▶ **TRY IT**: Each entry needs to appear again, retyped exactly as it is below.

▶ **INPUT MATERIAL**:
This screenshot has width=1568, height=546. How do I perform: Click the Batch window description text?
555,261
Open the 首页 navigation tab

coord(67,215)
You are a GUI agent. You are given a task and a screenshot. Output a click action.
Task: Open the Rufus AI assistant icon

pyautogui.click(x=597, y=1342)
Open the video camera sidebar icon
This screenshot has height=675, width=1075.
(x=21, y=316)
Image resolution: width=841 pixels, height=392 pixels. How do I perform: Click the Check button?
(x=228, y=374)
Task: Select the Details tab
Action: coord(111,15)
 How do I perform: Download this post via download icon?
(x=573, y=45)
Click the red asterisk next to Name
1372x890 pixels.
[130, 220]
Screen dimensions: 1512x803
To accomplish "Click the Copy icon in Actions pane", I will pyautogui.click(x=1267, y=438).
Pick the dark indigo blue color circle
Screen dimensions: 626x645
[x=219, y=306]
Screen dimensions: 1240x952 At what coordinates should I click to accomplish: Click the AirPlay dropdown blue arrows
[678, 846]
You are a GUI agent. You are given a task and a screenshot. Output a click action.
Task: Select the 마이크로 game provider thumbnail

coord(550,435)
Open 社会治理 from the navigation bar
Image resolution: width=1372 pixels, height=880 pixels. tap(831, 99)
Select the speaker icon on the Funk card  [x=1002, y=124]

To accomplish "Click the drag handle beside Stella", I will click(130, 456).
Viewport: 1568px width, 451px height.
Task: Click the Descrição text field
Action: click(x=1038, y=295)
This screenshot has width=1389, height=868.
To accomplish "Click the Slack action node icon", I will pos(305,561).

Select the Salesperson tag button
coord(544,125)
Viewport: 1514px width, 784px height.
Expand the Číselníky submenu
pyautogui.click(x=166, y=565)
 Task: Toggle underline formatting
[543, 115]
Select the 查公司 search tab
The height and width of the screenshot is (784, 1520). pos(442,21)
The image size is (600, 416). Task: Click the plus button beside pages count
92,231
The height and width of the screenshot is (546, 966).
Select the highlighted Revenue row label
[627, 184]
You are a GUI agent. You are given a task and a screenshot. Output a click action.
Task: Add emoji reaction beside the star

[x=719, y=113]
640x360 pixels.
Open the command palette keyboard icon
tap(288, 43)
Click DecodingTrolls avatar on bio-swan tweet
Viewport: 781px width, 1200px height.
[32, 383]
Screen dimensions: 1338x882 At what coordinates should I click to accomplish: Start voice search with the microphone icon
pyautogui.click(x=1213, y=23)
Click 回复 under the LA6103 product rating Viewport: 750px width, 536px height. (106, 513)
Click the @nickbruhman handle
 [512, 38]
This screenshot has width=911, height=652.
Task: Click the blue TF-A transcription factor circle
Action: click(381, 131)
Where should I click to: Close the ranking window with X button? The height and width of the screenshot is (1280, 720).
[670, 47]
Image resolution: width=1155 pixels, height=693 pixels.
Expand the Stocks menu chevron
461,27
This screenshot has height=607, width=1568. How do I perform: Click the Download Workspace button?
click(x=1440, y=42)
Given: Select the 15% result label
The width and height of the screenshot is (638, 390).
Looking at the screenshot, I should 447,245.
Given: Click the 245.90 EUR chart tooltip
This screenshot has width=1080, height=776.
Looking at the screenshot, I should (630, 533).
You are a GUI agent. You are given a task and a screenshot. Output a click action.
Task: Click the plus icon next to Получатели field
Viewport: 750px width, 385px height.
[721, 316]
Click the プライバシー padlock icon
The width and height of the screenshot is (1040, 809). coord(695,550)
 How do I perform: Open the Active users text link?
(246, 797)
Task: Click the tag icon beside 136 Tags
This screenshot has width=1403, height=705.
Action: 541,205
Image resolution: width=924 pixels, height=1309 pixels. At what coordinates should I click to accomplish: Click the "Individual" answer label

▶ **TASK ANSWER**:
This screenshot has width=1568, height=546. How do I perform: Click the Batch window description text?
555,261
Open the 首页 navigation tab

coord(67,215)
You are a GUI agent. You are given a task and a screenshot. Output a click action.
Task: Open the Rufus AI assistant icon

pyautogui.click(x=597, y=1342)
Open the video camera sidebar icon
This screenshot has height=675, width=1075.
(x=21, y=316)
Image resolution: width=841 pixels, height=392 pixels. How do I perform: Click the Check button?
(x=228, y=374)
Task: Select the Details tab
Action: coord(111,15)
 How do I perform: Download this post via download icon?
(x=573, y=45)
Click the red asterisk next to Name
1372x890 pixels.
[130, 220]
Screen dimensions: 1512x803
To accomplish "Click the Copy icon in Actions pane", I will pyautogui.click(x=1267, y=438).
Pick the dark indigo blue color circle
Screen dimensions: 626x645
[x=219, y=306]
Screen dimensions: 1240x952 At what coordinates should I click to accomplish: Click the AirPlay dropdown blue arrows
[678, 846]
You are a GUI agent. You are given a task and a screenshot. Output a click action.
Task: Select the 마이크로 game provider thumbnail

coord(550,435)
Open 社会治理 from the navigation bar
Image resolution: width=1372 pixels, height=880 pixels. tap(831, 99)
Select the speaker icon on the Funk card  [x=1002, y=124]

To accomplish "Click the drag handle beside Stella", I will click(130, 456).
Viewport: 1568px width, 451px height.
Task: Click the Descrição text field
Action: click(x=1038, y=295)
This screenshot has width=1389, height=868.
To accomplish "Click the Slack action node icon", I will pos(305,561).

Select the Salesperson tag button
coord(544,125)
Viewport: 1514px width, 784px height.
Expand the Číselníky submenu
pyautogui.click(x=166, y=565)
 Task: Toggle underline formatting
[543, 115]
Select the 查公司 search tab
The height and width of the screenshot is (784, 1520). pos(442,21)
The image size is (600, 416). Task: Click the plus button beside pages count
92,231
The height and width of the screenshot is (546, 966).
Select the highlighted Revenue row label
[627, 184]
You are a GUI agent. You are given a task and a screenshot. Output a click action.
Task: Add emoji reaction beside the star

[x=719, y=113]
640x360 pixels.
Open the command palette keyboard icon
tap(288, 43)
Click DecodingTrolls avatar on bio-swan tweet
Viewport: 781px width, 1200px height.
[32, 383]
Screen dimensions: 1338x882 At what coordinates should I click to accomplish: Start voice search with the microphone icon
pyautogui.click(x=1213, y=23)
Click 回复 under the LA6103 product rating Viewport: 750px width, 536px height. (106, 513)
Click the @nickbruhman handle
 [512, 38]
This screenshot has width=911, height=652.
Task: Click the blue TF-A transcription factor circle
Action: click(381, 131)
Where should I click to: Close the ranking window with X button? The height and width of the screenshot is (1280, 720).
[670, 47]
Image resolution: width=1155 pixels, height=693 pixels.
Expand the Stocks menu chevron
461,27
This screenshot has height=607, width=1568. How do I perform: Click the Download Workspace button?
click(x=1440, y=42)
Given: Select the 15% result label
The width and height of the screenshot is (638, 390).
Looking at the screenshot, I should 447,245.
Given: Click the 245.90 EUR chart tooltip
This screenshot has width=1080, height=776.
Looking at the screenshot, I should (630, 533).
You are a GUI agent. You are given a task and a screenshot. Output a click action.
Task: Click the plus icon next to Получатели field
Viewport: 750px width, 385px height.
[721, 316]
Click the プライバシー padlock icon
The width and height of the screenshot is (1040, 809). coord(695,550)
 How do I perform: Open the Active users text link?
(246, 797)
Task: Click the tag icon beside 136 Tags
This screenshot has width=1403, height=705.
Action: 541,205
Image resolution: width=924 pixels, height=1309 pixels. At what coordinates should I click to accomplish: Click the "Individual" answer label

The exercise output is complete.